The first arrests were made by two armed detectives who entered a shed, one of a number of buildings on a farm on the Inishowen peninsula. During a follow up search of the farm buildings, the owner of the farm was detained and brought to Letterkenny Garda station.
Gardai said the five men from Derry were known to them and had come to their notice before. The Donegal man is understood to be a local farmer.
After making the arrests the gardai found the primed rocket known as a propelled rocket improvised grenade (PRIG) which is also known as a horizontal mortar.
The device is of a type which has been manufactured by the IRA and was used in Northern Ireland against security forces vehicles and caused several deaths before the August 1994 ceasefire.
The device is prepared in advance, primed and usually hidden in a rural roadside. It is fired by remote control when the security forces vehicle is driving past.
The weapon, based on the design of a former Soviet bloc horizontal mortar known as a Sagger, was first used in the south Derry area around six years ago.
Senior gardai last night felt the discovery indicated that there were ongoing preparations for attacks in Northern Ireland despite hopes for a renewed ceasefire.
It is the second significant mortar seizure by gardai in recent times. Three weeks ago, gardai in Co Louth discovered a cache of Mark 6 mortars, similar to the type used to attack Heathrow Airport in 1994, in a farm at Hackballscross, near the Border with south Armagh.

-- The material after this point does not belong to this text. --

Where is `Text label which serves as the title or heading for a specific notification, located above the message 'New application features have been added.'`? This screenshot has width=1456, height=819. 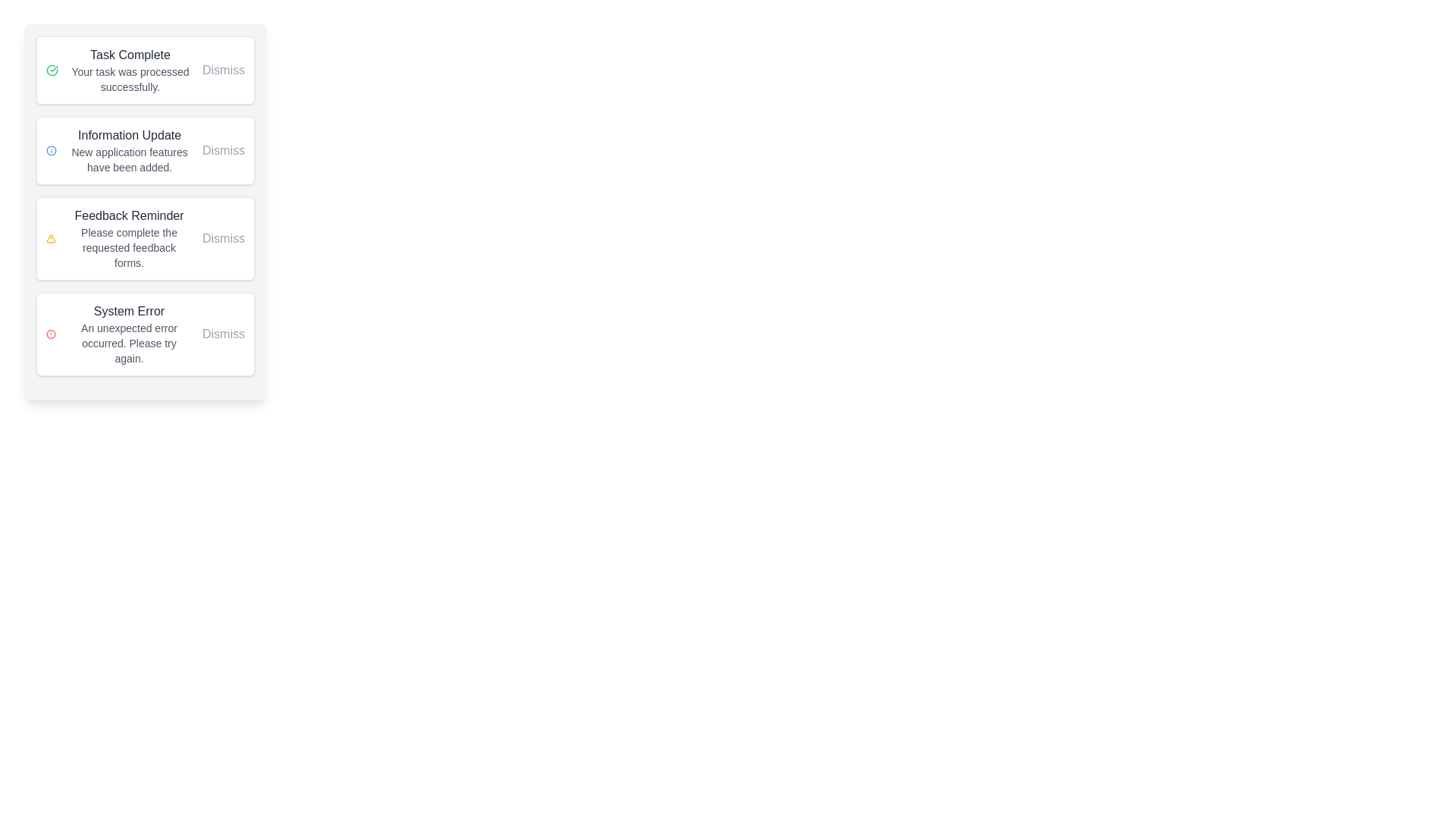 Text label which serves as the title or heading for a specific notification, located above the message 'New application features have been added.' is located at coordinates (130, 134).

The Garda operation is the latest in a series of security forces successes in the State and in Britain since the IRA called off its ceasefire on February 8th last.
However, this did not deter the IRA from launching last month's double bomb attack on the British army headquarters in Northern Ireland which killed one soldier and injured 20 other soldiers and civilians.
The gardai in Donegal have a good record of arms discoveries, with tonnes of explosives and weapons being found in in the county. In the four years before the IRA ceasefire, only one member of the security forces was killed by the IRA in the Derry area.
Although the scene of the arms find is in a remote area of the Inishowen peninsula, it is a location that has been used in the past by the IRA. One of the single biggest arms finds was made at Five Finger Strand in January 1988 about five miles from the scene of yesterday's find. It was the first major find of Libyan supplied weapons and included 100 rifles and more than 100lb of Semtex plastic explosives.
Chief Supt Denis Fitzpatrick of the Donegal division described the find and arrests as significant and said: "Anything in relation to the IRA where we can frustrate or hinder their activity is significant."
He said the Garda was in contact with the RUC about the arrests and arms find as part of continuing liaison.